05 juillet 2010 : à la découverte de Beatrice Knop, Etoile du Staatsballett de Berlin

Les compagnies de ballet germaniques sont paradoxalement surtout connues par les stars étrangères qui y sont mises en avant : Polina Semionova à Berlin, Lucia Lacarra et Cyril Pierre à Munich, Silvia Azzoni et Alexander Riabko à Hambourg, Jiří Bubeníček à Dresde... A l'occasion d'un bref séjour sur les rives de la Spree, nous avons eu le privilège de rencontrer Beatrice Knop, une authentique Berlinoise, qui a été formée et a effectué la quasi-totalité de sa carrière dans sa ville natale.




Une jeunesse berlinoise

Je suis née et j’ai grandi à Berlin. Enfant, j’ai commencé par faire du patinage artistique et de la gymnastique, mais ma mère trouvait cela trop dangereux et ne tenait pas trop à ce que je persévère dans cette voie. Nous avions une maisonnette dans les environs de Berlin. Le hasard a voulu que nos voisins soient danseurs. Cela a donné l’idée à mes parents de m’inscrire à la Staatliche Ballettschule de Berlin. J’y suis restée 8 ans, ce qui, en Allemagne de l’Est, était la durée normale de la formation : on débutait à 10 ans, et on quittait l’école à 18.

Dès ma sortie, j’ai été prise dans la troupe du Staatsballett ; c’était en 1990, juste un an après la chute du Mur. A cette époque, la troupe était encore composée presque exclusivement de danseurs allemands, formés dans les écoles de Berlin, Leipzig et Dresde ; comme «étrangers», je me souviens juste d’un couple de Bulgares, et de deux ou trois Russes, qui vivaient d’ailleurs depuis fort longtemps en Allemagne.

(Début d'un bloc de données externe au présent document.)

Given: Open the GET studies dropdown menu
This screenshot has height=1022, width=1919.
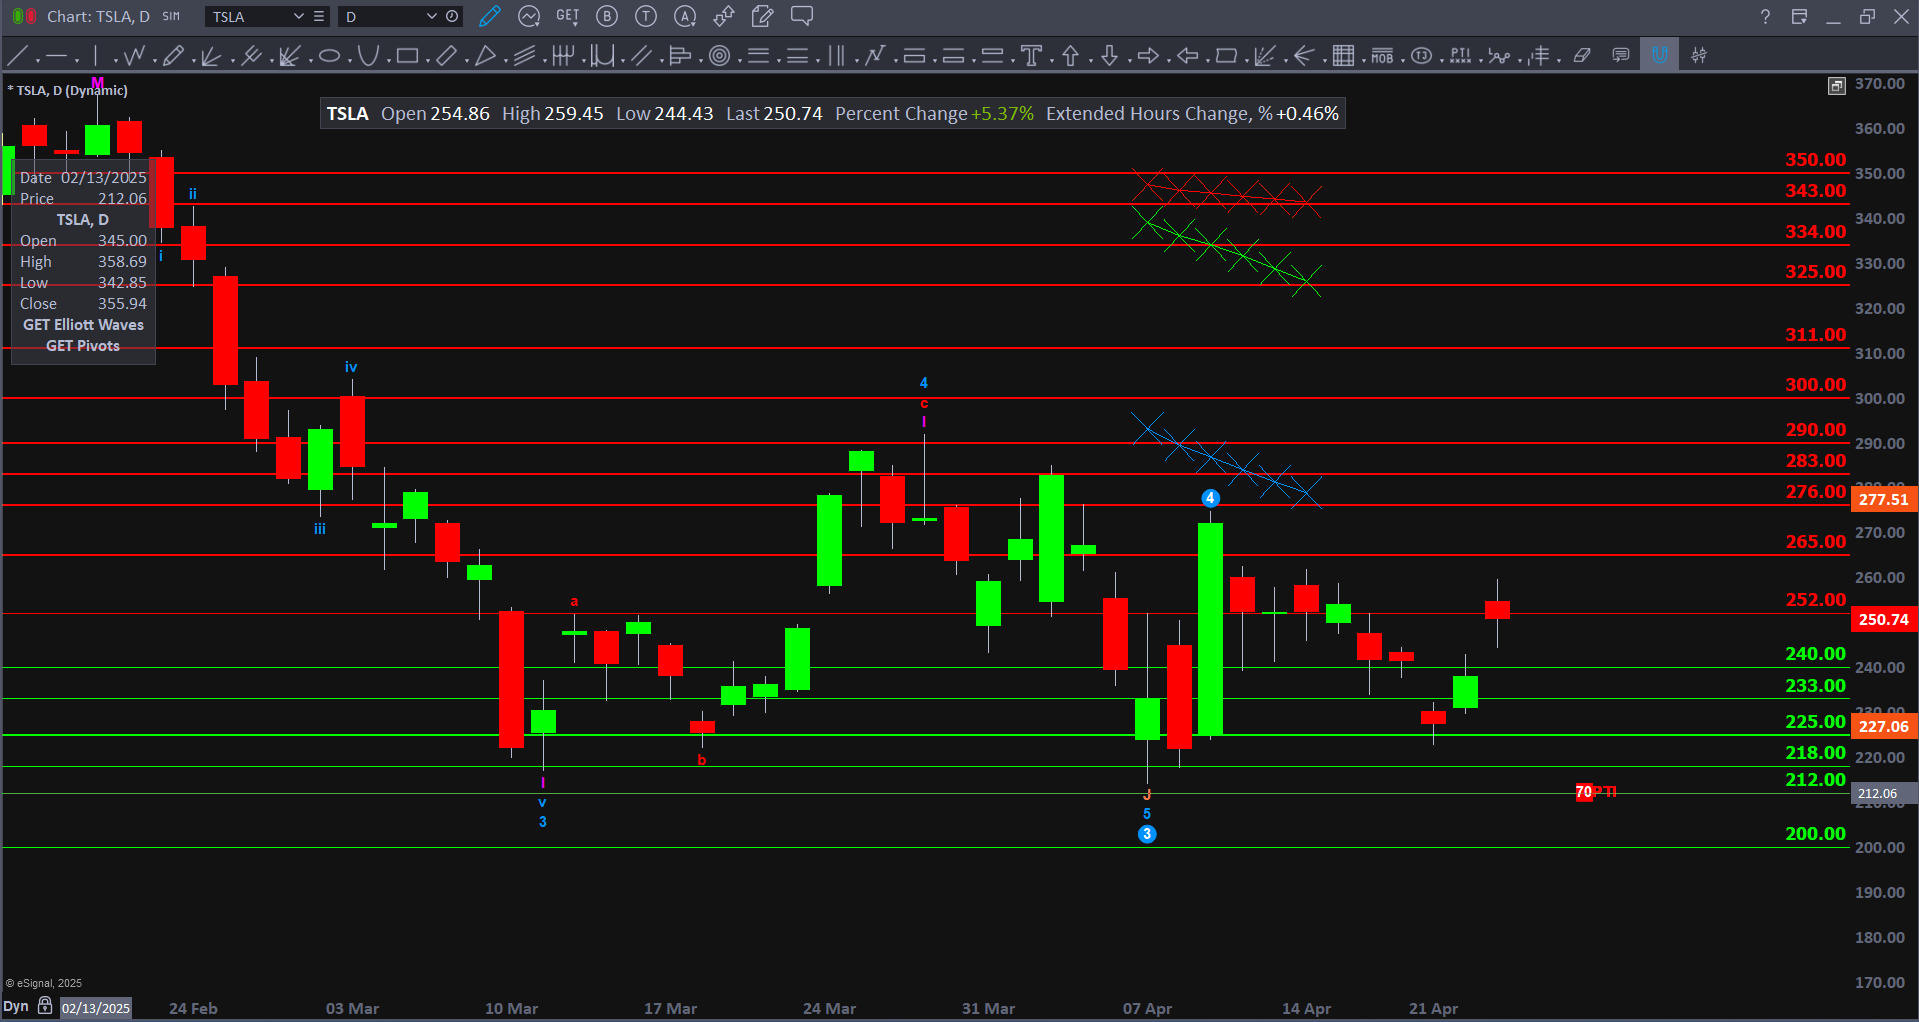Looking at the screenshot, I should (x=568, y=16).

Avant-même d’intégrer le Staatsballett, j’avais déjà participé à des spectacles de la compagnie. A 17 ans, j’ai interprété la première des 32 ombres dans La Bayadère, et ce fut là mon premier rôle. Tout de suite après, alors que j’étais encore élève, j’ai été choisie pour incarner Myrtha, dans Giselle. C’était absolument extraordinaire, car  il s’agissait là d’un rôle que l’on ne donne normalement qu’à des ballerines confirmées. En fait, on avait remarqué mes aptitudes aux sauts, et comme dans le rôle de Myrtha, il y a beaucoup de sauts, la direction de la compagnie a voulu me tester. Cela m’a évidemment aussi valu quelques jalousies et inimitiés, car les autres danseuses comprenaient difficilement qu’on ait pu donné un rôle pareil à une débutante.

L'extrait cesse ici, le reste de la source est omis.